List the lines of the rows as a numbered list, skipping blank lines, covering only the stretch from the line containing "This screenshot has width=780, height=463." through the end of the rows, both ends included.

---

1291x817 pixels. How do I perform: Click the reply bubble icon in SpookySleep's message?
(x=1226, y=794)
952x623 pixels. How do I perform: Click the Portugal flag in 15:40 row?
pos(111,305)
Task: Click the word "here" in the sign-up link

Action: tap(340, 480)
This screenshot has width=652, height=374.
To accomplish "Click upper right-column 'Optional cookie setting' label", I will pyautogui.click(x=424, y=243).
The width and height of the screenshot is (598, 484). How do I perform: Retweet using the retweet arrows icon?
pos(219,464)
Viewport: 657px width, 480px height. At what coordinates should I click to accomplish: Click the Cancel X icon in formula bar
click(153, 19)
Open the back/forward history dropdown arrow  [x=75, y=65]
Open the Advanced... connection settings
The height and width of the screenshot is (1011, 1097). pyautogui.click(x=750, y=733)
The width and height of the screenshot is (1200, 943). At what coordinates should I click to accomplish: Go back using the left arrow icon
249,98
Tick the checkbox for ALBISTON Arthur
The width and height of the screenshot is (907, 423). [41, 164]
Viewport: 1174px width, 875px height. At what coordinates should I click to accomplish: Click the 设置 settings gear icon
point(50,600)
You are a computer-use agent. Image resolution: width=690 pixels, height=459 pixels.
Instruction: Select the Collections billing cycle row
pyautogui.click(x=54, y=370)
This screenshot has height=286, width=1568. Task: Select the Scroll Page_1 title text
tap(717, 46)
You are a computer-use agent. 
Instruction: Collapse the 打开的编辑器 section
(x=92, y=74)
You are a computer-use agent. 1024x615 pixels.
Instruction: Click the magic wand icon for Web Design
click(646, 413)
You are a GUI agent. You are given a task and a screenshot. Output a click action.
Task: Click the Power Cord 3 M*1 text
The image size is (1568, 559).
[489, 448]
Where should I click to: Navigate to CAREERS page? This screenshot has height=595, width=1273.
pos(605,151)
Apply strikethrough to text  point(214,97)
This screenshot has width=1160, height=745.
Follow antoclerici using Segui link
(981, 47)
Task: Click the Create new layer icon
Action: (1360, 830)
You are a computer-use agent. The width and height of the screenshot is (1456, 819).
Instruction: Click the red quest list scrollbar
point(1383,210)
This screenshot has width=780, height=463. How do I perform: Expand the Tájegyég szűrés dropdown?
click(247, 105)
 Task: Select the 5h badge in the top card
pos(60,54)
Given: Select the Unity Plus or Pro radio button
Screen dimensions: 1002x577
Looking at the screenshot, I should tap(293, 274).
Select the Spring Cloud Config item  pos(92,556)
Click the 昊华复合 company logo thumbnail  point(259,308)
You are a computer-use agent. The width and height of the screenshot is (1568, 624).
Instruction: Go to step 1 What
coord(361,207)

---

RESULT OF THE EXERCISE =
1. This screenshot has width=780, height=463. How do I perform: Expand the Tájegyég szűrés dropdown?
2. click(247, 105)
3.  Task: Select the 5h badge in the top card
4. pos(60,54)
5. Given: Select the Unity Plus or Pro radio button
6. Screen dimensions: 1002x577
7. Looking at the screenshot, I should tap(293, 274).
8. Select the Spring Cloud Config item  pos(92,556)
9. Click the 昊华复合 company logo thumbnail  point(259,308)
10. You are a computer-use agent. The width and height of the screenshot is (1568, 624).
11. Instruction: Go to step 1 What
12. coord(361,207)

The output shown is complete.